The company selected three key performance indicators relating to sustainability:
- Climate: helping customers avoid 800 megatons of CO2 emissions.
- Equality: gender diversity among new hires (50%) frontline management (40%) and leadership teams (30%).
- Generations: training one million people in energy management.
The current average score based on these indicators is 3/10 and the target is 9/10.
If Schneider Electric does not meet these targets by December 31st 2025, the company will pay a 0.5% premium on conversion or redemption.
The transaction gave the company an opportunity to gauge market reaction to its Schneider Sustainability Impact strategy while raising capital in favourable conditions. The move is consistent with the company’s innovative, pioneering culture and rewards its longterm efforts (SE is a leader in MSCI rankings, with an AAA rating for the past 10 years). The offering was launched without pre-sounding at 7am in the UK, and was very well received by investors. It was fully subscribed within an hour at the mid-range price.
Pricing guidance was released at 10am in the UK, tightening to 107.75% of the (fixed) issue price and a premium range of 47.5% to 50.0%. The books were closed at 11.30am in the UK after reaching demand of more than €2.2bn, with the offering oversubscribed by a multiple of 3.4, enabling final pricing at the higher end of the revised range.
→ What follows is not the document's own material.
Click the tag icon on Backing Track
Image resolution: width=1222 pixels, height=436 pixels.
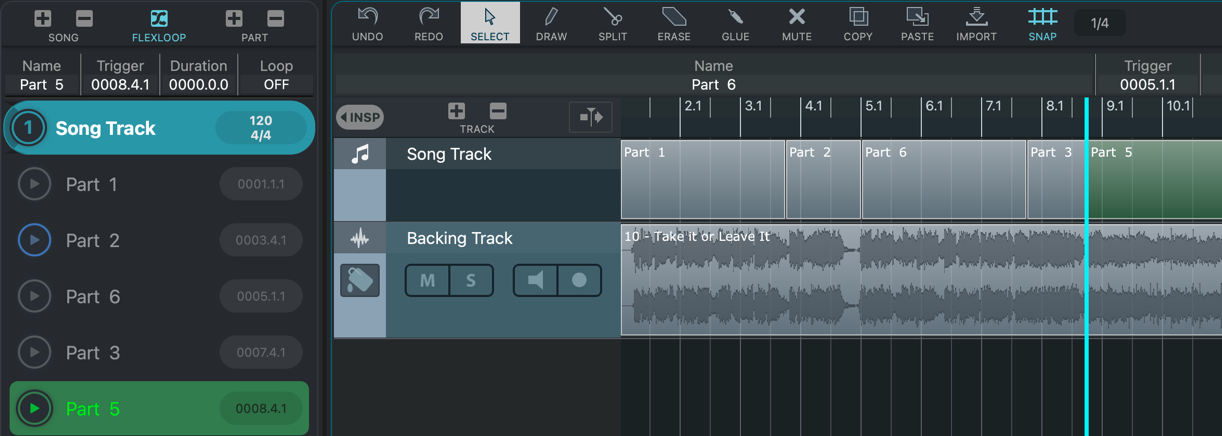[360, 281]
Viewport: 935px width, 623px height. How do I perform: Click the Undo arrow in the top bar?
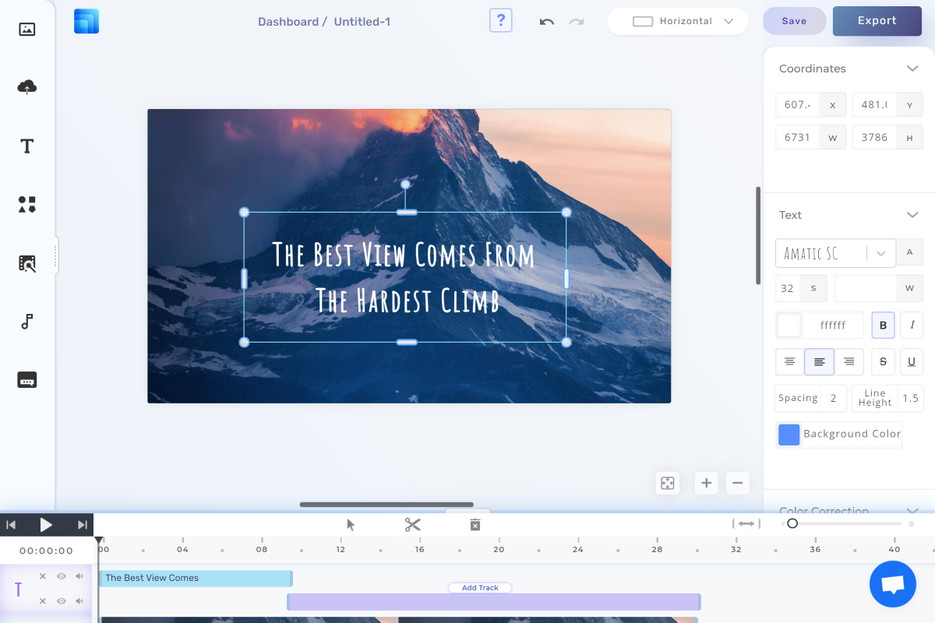(x=546, y=21)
The quality of the book was high, with more than 130 lines and a 60/40 split between Long Only and Hedge Funds. The UK, France and Switzerland were overrepresented in demand. Schneider Electric’s share price was unaffected at the time of issue and ended the day 0.3% higher. Bonds are already being traded at a premium in the secondary market, at 108.2%/108.3%.
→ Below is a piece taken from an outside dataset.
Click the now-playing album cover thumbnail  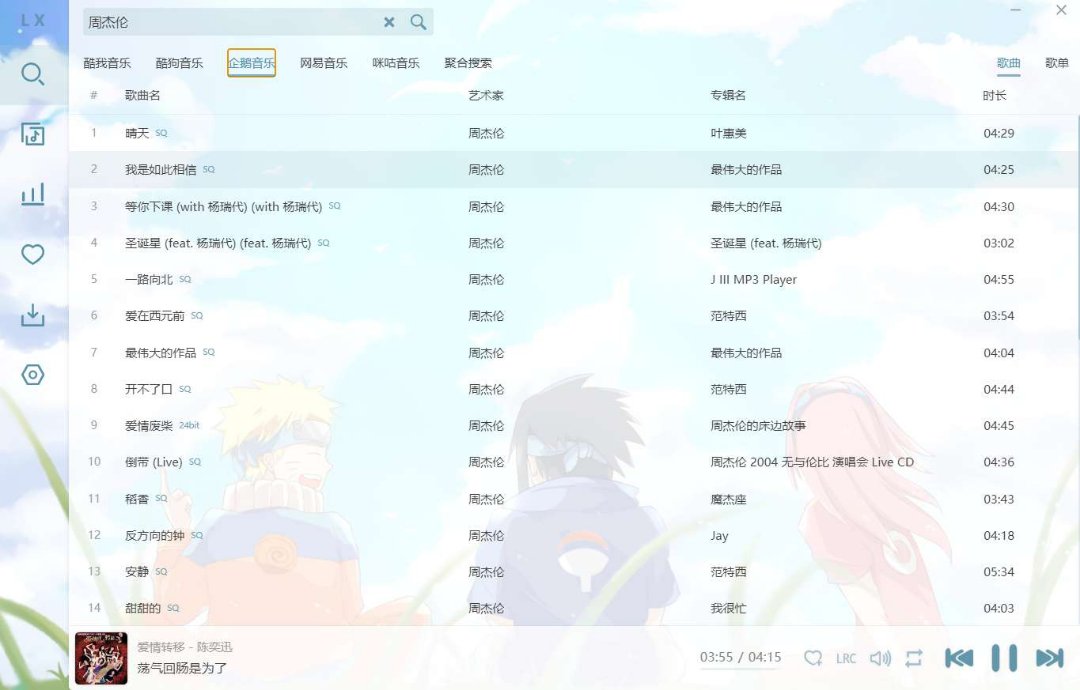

Tableau Four highlights of the Schneider Electric issuance
The Schneider Electric convertible bond is the first of its kind to incorporate a sustainability premium. The offering proves investor appetite for ESG products and reflects management aptitude for innovation, communication and investor relations (ESG Investor Day).
Schneider Electric chose the right time to turn to the convertible bond market (at its highest since 2007). The timing of the issuance reflects the agility of the company’s leadership team and its ability to take advantage of (i) favourable financing conditions, (ii) a record share price (iii) and investor interest in ESG issues.
The offering reflects the long-term strategy of Schneider Electric with respect to meeting goals in terms of its impact on the climate, environment and social issues. Part of the proceeds from the bond issuance will finance its drive to meet the targets set during ESG Investor Day. The convertible bond issuance will also diversify sources of capital and expand its established investor base.
Schneider Electric saved an estimated 60bps a year on issuing the convertible bond, with 30bps of implied volatility directly linked to the highly volatile market environment caused by the public health crisis and 30bps linked to the financial and ESG characteristics of the asset, making it particularly attractive to investors.